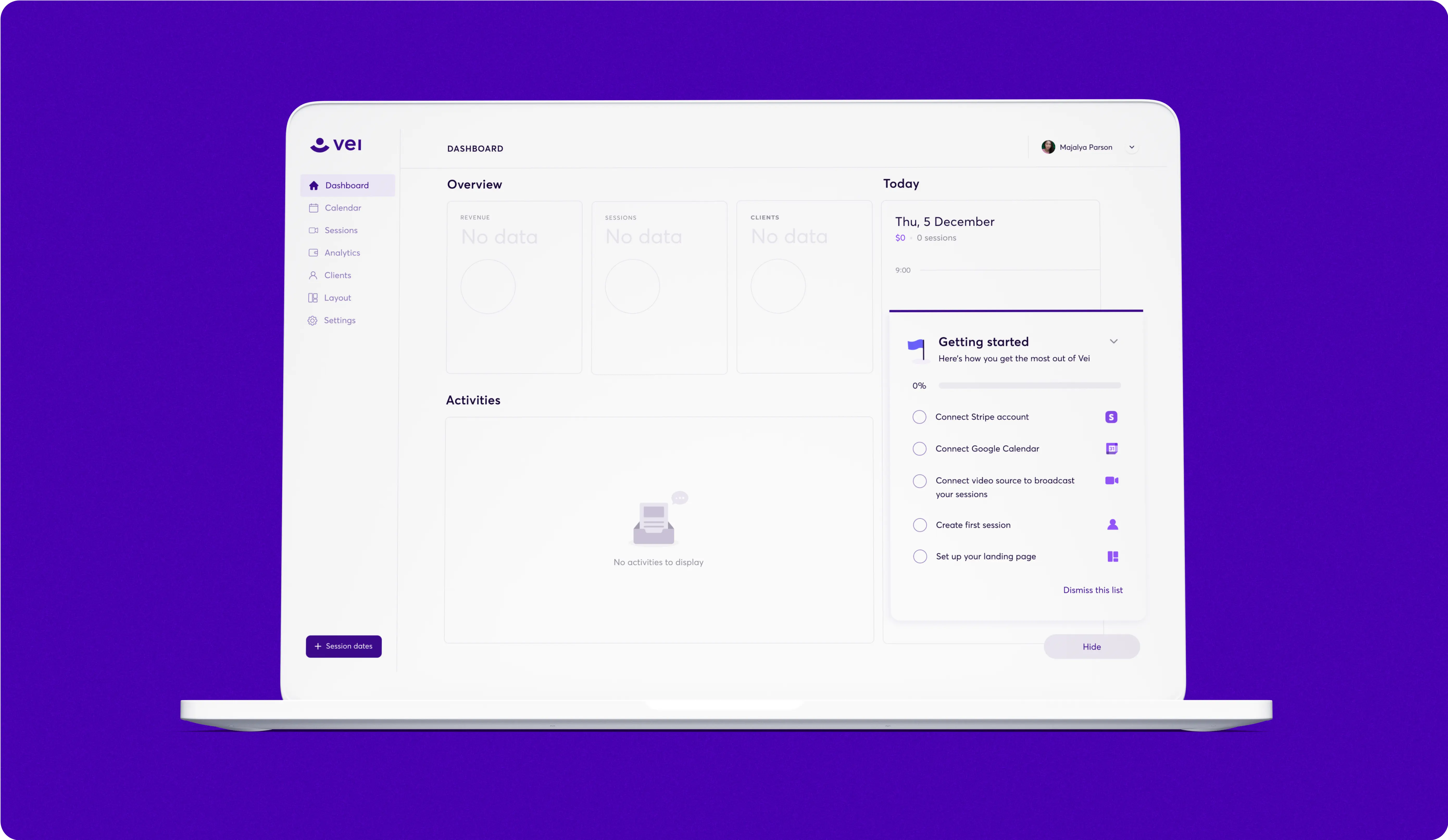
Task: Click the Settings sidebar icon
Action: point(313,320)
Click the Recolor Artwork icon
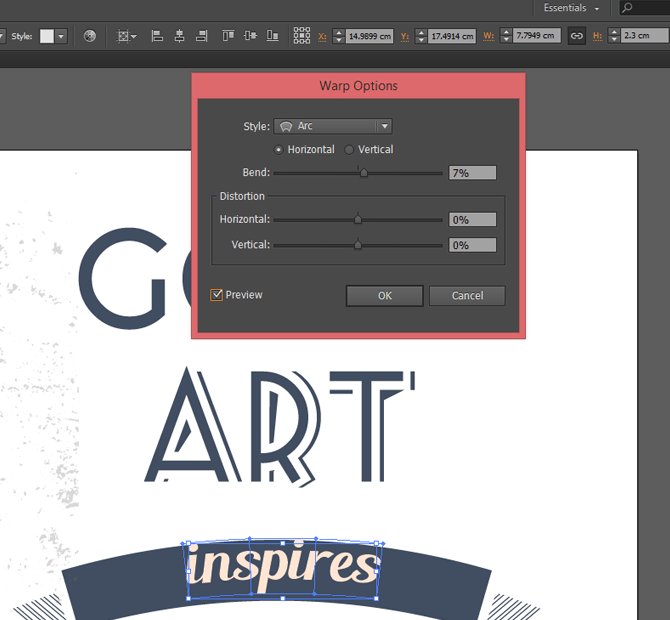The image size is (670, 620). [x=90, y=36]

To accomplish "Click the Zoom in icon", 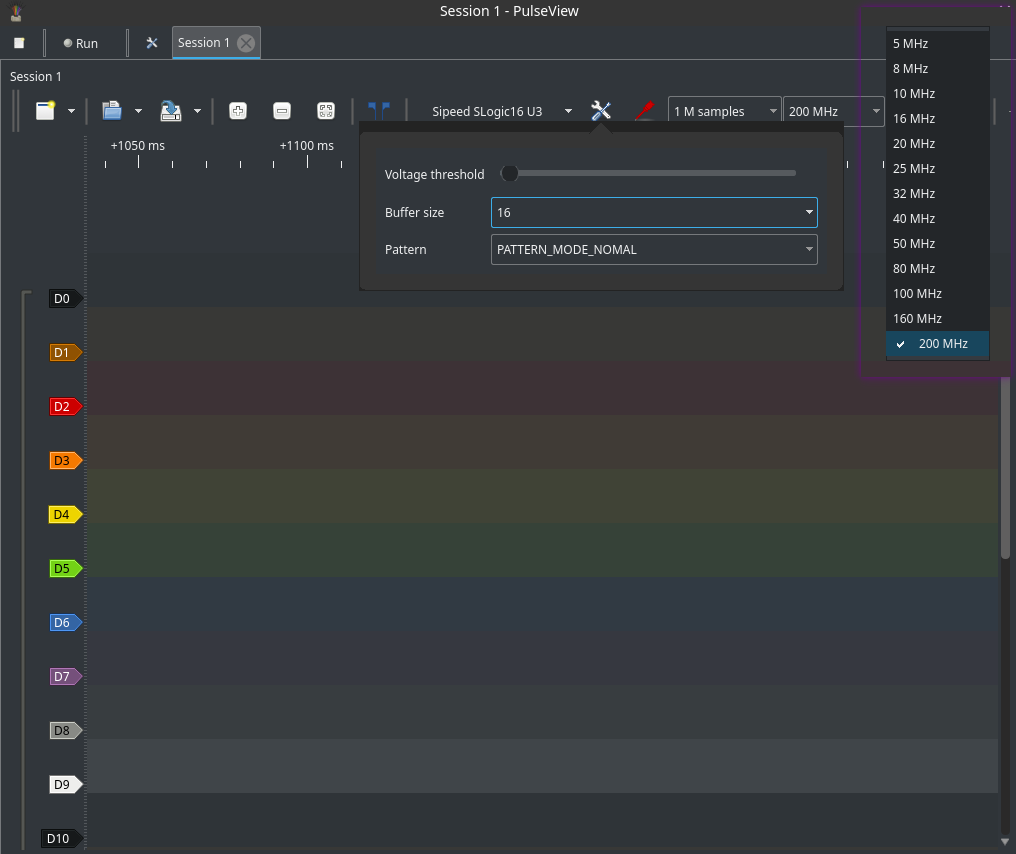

■ WORK ITEM ■
Only the lines from the one containing "Click the Recolor Artwork icon" through the last line of the material should be returned, exactly and without pictures.

■ FINAL ANSWER ■
Click the Recolor Artwork icon
The image size is (670, 620). [x=90, y=36]

To accomplish "Click the Zoom in icon", 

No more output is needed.